All parties to the agreement herald a collaborative path forward.

“Today’s settlement shows that the state and [the Hawaiʻi Department of Transportation] are truly committed to transformative action to reduce our transportation emissions before it’s too late,” said Leinā‘ala Ley, an attorney with Earthjustice and co-counsel representing the 13 youth plaintiffs. “This new partnership puts climate action in the fast lane towards a more just and equitable future.”


Of the settlement agreement, the lead plaintiff in the lawsuit, Navahine F., said she is proud of all the hard work to get she and her fellow plaintiffs to this historic moment: “We got what we came for, and we got it faster than we expected. Mai kuhihewa young people have the power to make a difference for their futures.”

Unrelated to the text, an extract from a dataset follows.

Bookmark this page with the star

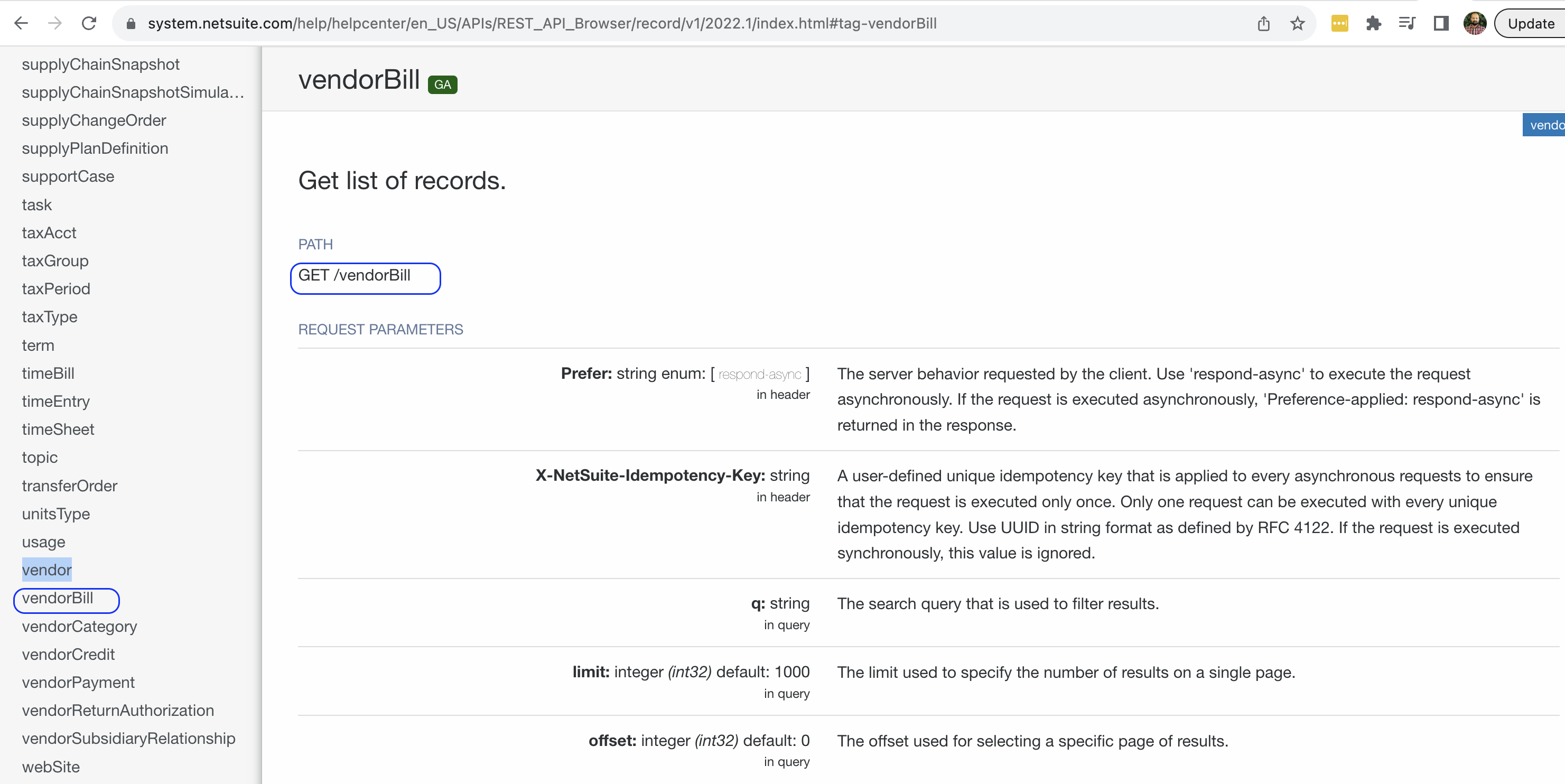1297,23
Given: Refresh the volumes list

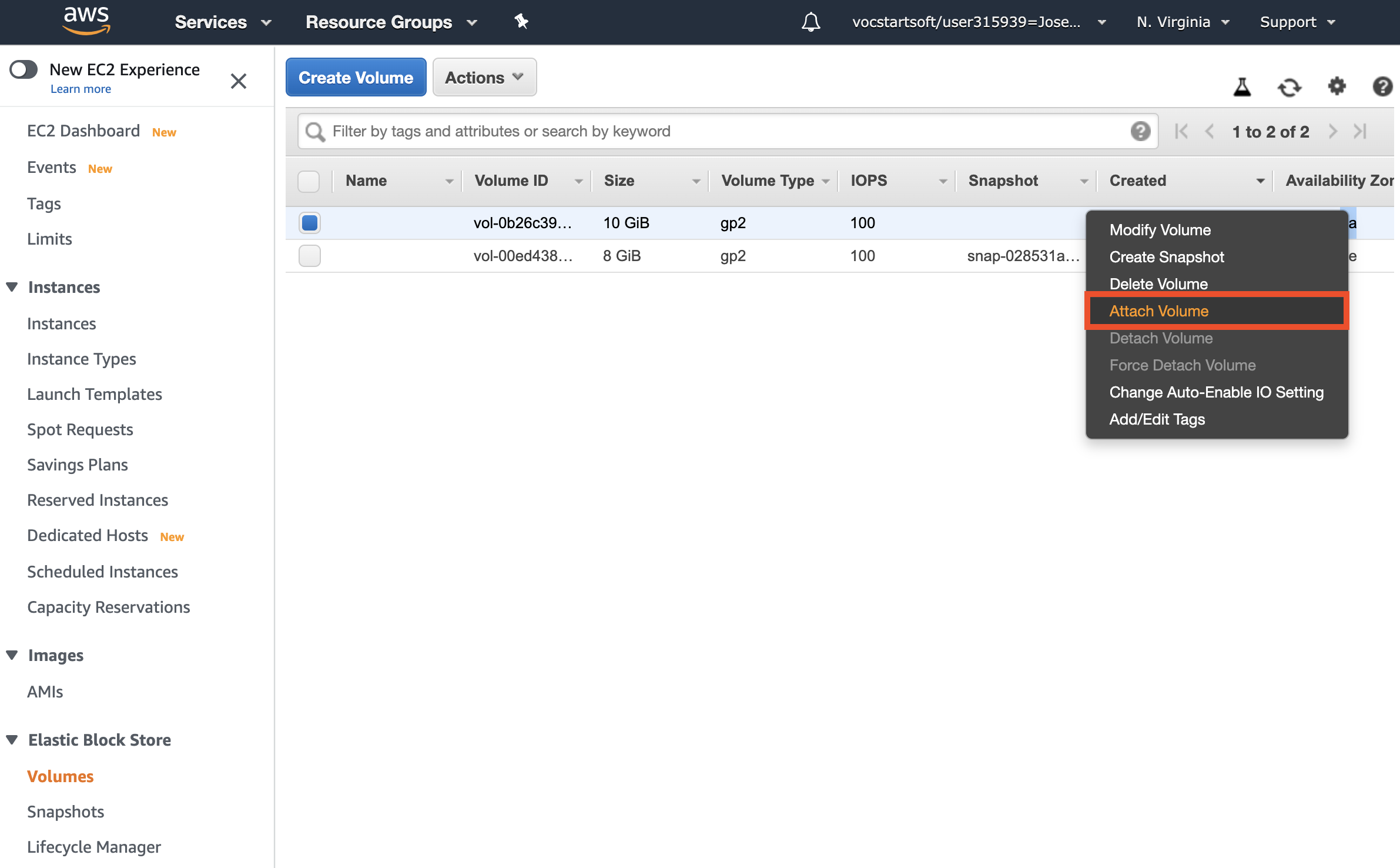Looking at the screenshot, I should 1290,87.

Photo courtesy of Hawaiʻi Gov. Josh Green’s office

Plaintiff Rylee Brooke K. added that being heard and moving forward in unity with the state to combat climate change is incredibly gratifying and empowering. She said the partnership marks a pivotal step toward preserving Hawaiʻi for future generations — one that will have a ripple effect on the world.

“I hope our case inspires youth to always use their voices to hold leaders accountable for the future they will inherit,” said the plaintiff.

The agreement sets forth a framework that further confirms Hawaiʻi’s position as one of the leading states in the nation in moving from a transportation system that depends on fossil fuels to a cleaner and safer system that supports a transition to vehicles that run on clean electricity or alternative fuels and gives people more choices to get around by walking, cycling/scootering and riding public transit.

This framework offers an exemplary and replicable model for decarbonizing transportation systems throughout the United States and around the world.


The agreement also includes numerous provisions for immediate and ongoing action steps by the state Transportation Department including:

  • Establishment of a Greenhouse Gas Reduction Plan within 1 year of the agreement, laying the foundation and roadmap to decarbonize Hawaiʻi’s transportation system within the next 20 years.
  • Creation of a lead unit and responsible positions within the state Transportation Department to coordinate the mission of greenhouse gas reduction throughout the agency, oversee climate change mitigation and adaptation for the highways program and ensure implementation of the Complete Streets policy of building and upgrading public highways for all users, ages and abilities.
  • Establishment of a volunteer youth council to advise on state Transportation Department mitigation and adaptation commitments in the years to come.
  • Improvements to the state transportation infrastructure budgeting process to prioritize reduction of greenhouse gases and vehicles miles traveled and transparently analyze and disclose the greenhouse gases and vehicle miles traveled impacts of each project and the overall program.
  • Immediate, ambitious investments in clean transportation infrastructure, such as completing the pedestrian, bicycle and transit networks in 5 years, and dedicating a minimum of $40 million to expanding the public electric vehicle charging network by 2030.

The parties agreed the court will maintain jurisdiction over the agreement for purposes of resolving any disputes relating to its implementation.

“Our courts are essential guardians of young peoples’ constitutional rights and empowered to protect the planet, but they rely on our collective engagement,” said Andrea Rodgers, deputy director for U.S. Strategy at Our Children’s Trust and co-counsel for the Navahine plaintiffs. “The 13 youth plaintiffs in Navahine v. Hawaiʻi Department of Transportation activated the courts and achieved the first settlement agreement in a constitutional climate case, paving the way for systemic decarbonization of transportation. This historic agreement offers a holistic roadmap for states and countries to follow around the world.”